UKPLab / sentence-transformers

State-of-the-Art Text Embeddings
https://www.sbert.net
Apache License 2.0
14.81k stars 2.43k forks source link

Inference speed difference when using sentence-transformers (python) and candle (rust) #2897

Open AbhishekBose opened 3 weeks ago

AbhishekBose commented 3 weeks ago

Here is my candle implementation: (Taken from the examples itself)

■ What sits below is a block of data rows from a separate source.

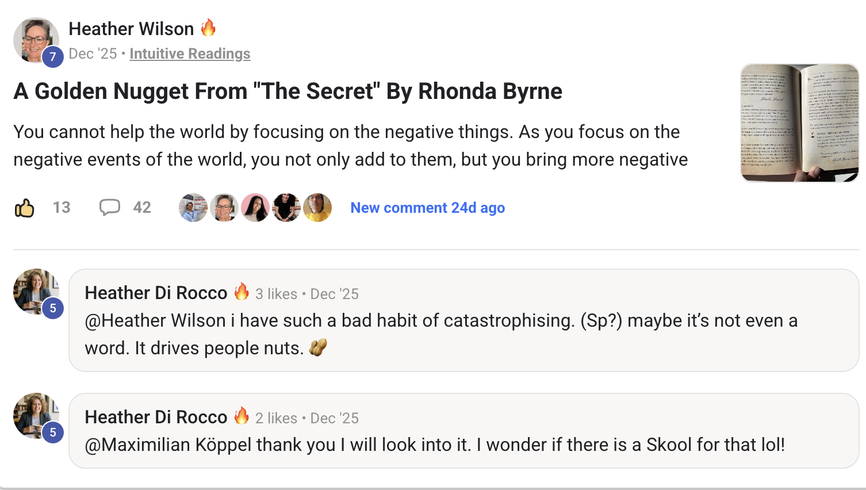866x490 pixels.
Task: Click first commenter avatar in row
Action: (193, 208)
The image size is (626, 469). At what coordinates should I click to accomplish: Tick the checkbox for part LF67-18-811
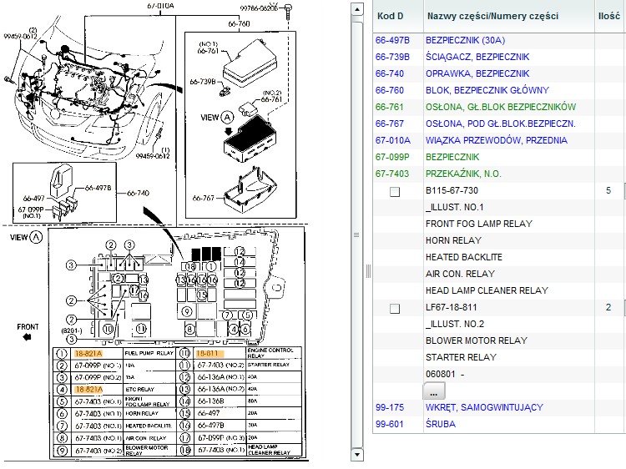point(396,308)
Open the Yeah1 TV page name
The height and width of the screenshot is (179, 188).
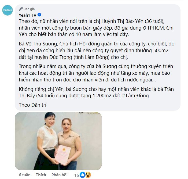(28, 15)
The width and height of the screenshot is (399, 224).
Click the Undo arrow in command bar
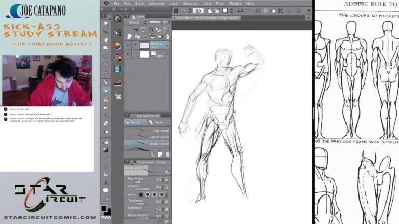[x=240, y=11]
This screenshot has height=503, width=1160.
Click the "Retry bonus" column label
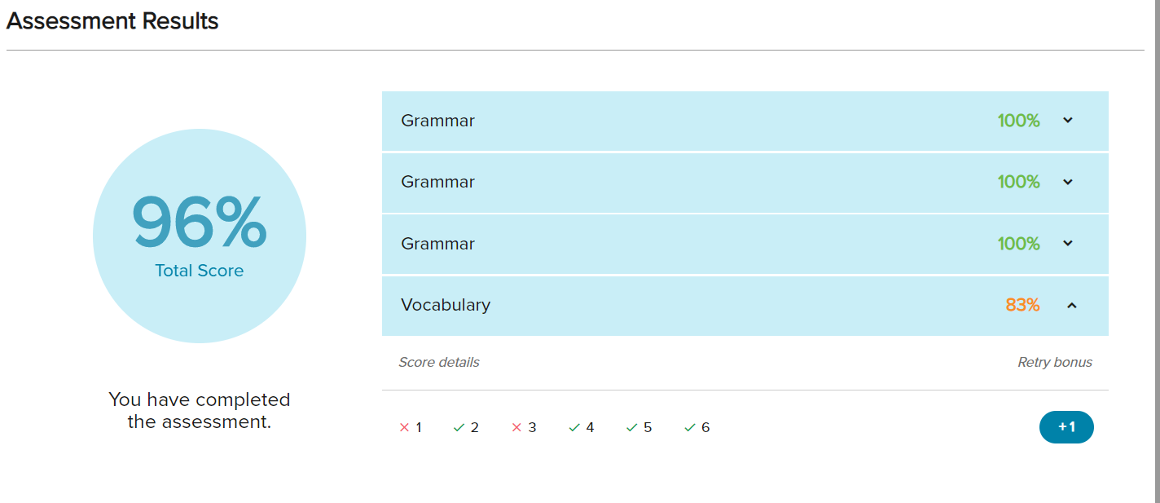pyautogui.click(x=1055, y=362)
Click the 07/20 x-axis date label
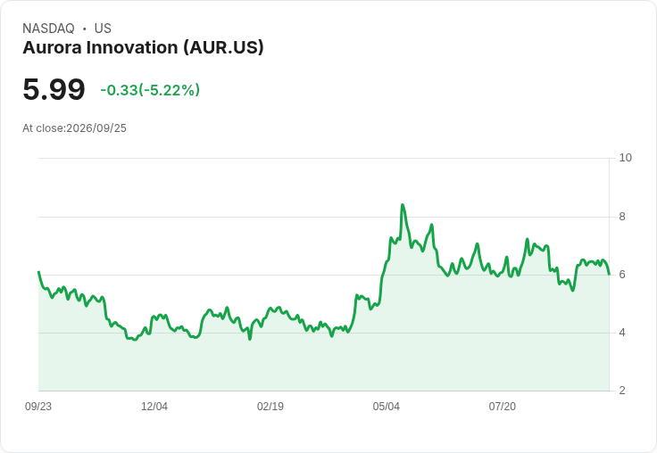Image resolution: width=657 pixels, height=453 pixels. tap(503, 407)
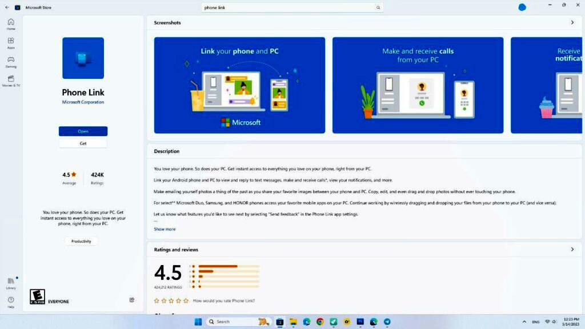Click the back arrow in title bar
The width and height of the screenshot is (585, 329).
[x=7, y=7]
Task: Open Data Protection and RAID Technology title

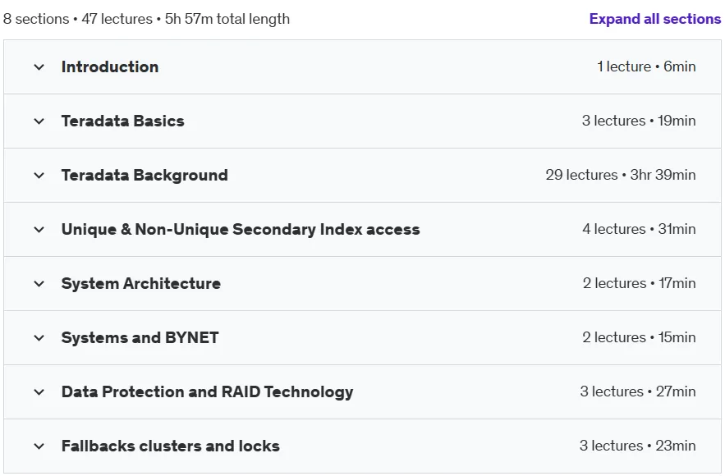Action: [x=208, y=392]
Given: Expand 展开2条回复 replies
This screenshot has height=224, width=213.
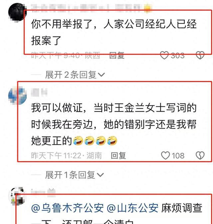Looking at the screenshot, I should (x=75, y=74).
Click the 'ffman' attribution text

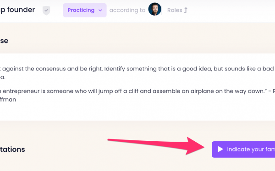[8, 100]
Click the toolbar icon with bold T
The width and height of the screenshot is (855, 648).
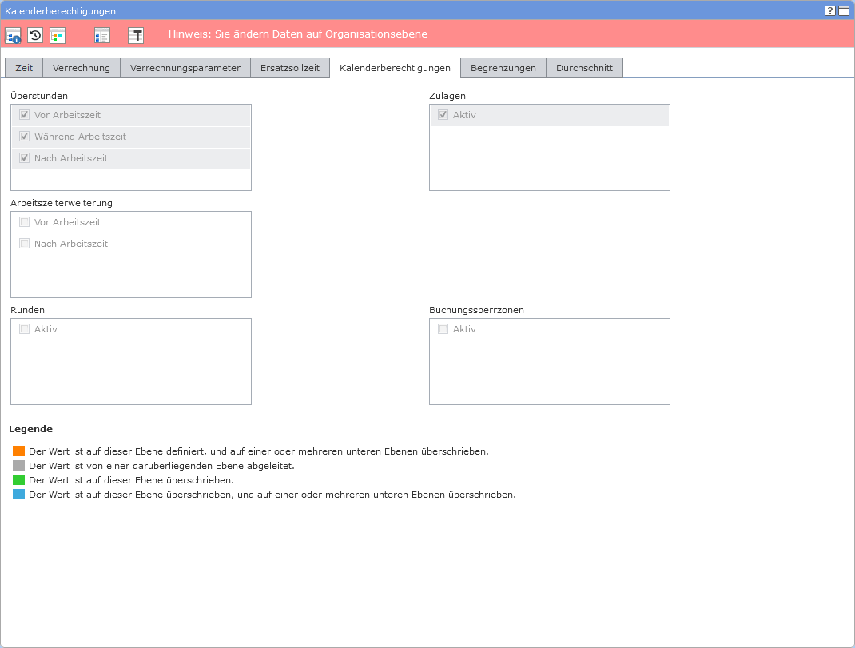(136, 35)
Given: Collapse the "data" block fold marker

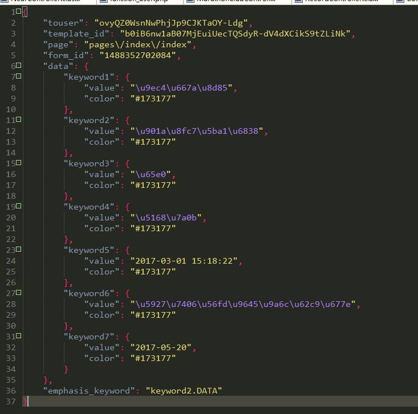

`pub fn encode(&self, prompt: &str) -> Result<(Tensor,Tensor)> {

    let tokens = self.tokenizer
        .encode(prompt, true)
        .map_err(E::msg)?
        .get_ids()
        .to_vec();
    let token_ids = Tensor::new(&tokens[..],&self.device )?.unsqueeze(0)?;
    let token_type_ids = token_ids.zeros_like()?;
    let embeddings =self.model.forward(&token_ids, &token_type_ids)?;
    Ok((embeddings,token_ids))
}`

and here is the python implementation

model = SentenceTransformer('sentence-transformers/all-MiniLM-L6-v2') embeddings = model.encode([request.query])

On comparing just the encoding times, this is what I get

Encoding time for rust:

Time taken for encoding: 57.054333ms
Time taken for encoding: 59.913916ms
Time taken for encoding: 55.118625ms
Time taken for encoding: 51.580917ms
Time taken for encoding: 60.823625ms
Time taken for encoding: 56.318333ms
Time taken for encoding: 52.357875ms
Time taken for encoding: 82.0645ms
Time taken for encoding: 52.349709ms
Time taken for encoding: 63.768209ms
Time taken for encoding: 55.508666ms

Encoding time for python:

Time taken for encoding: 33.95 ms
Time taken for encoding: 124.68 ms
Time taken for encoding: 54.5 ms
Time taken for encoding: 30.46 ms
Time taken for encoding: 20.73 ms
Time taken for encoding: 26.07 ms
Time taken for encoding: 37.49 ms
Time taken for encoding: 24.42 ms
Time taken for encoding: 36.08 ms
Time taken for encoding: 24.55 ms
Time taken for encoding: 36.13 ms
Time taken for encoding: 29.97 ms
Time taken for encoding: 35.69 ms
Time taken for encoding: 26.8 ms
Time taken for encoding: 31.32 ms
Time taken for encoding: 30.12 ms
Time taken for encoding: 32.37 ms
Time taken for encoding: 34.27 ms
Time taken for encoding: 31.85 ms
Time taken for encoding: 35.78 ms
Time taken for encoding: 44.09 ms
Time taken for encoding: 19.15 ms
Time taken for encoding: 23.83 ms
Time taken for encoding: 33.09 ms
Time taken for encoding: 31.65 ms

What could be the reason for the difference in inference time between the two? I was under the impression that sentence-transformers uses rust's bindings

The experiment was run on an m1 mac air

tomaarsen commented 3 weeks ago

Hello!

I was under the impression that sentence-transformers uses rust's bindings

Sentence Transformers relies on torch instead to run its models. That would cause the discrepancy.

Having said that, on GPUs the candle-based runtime should be quicker, see https://github.com/huggingface/text-embeddings-inference which uses Candle. Perhaps that project has quicker runtimes because of other optimizations (like Flash Attention), or perhaps because it tests on larger models like https://huggingface.co/BAAI/bge-base-en-v1.5?

AbhishekBose commented 3 weeks ago

Flash attention is a possibility. Gotta check that part Although I did the test using the same model, which was 'sentence-transformers/all-MiniLM-L6-v2'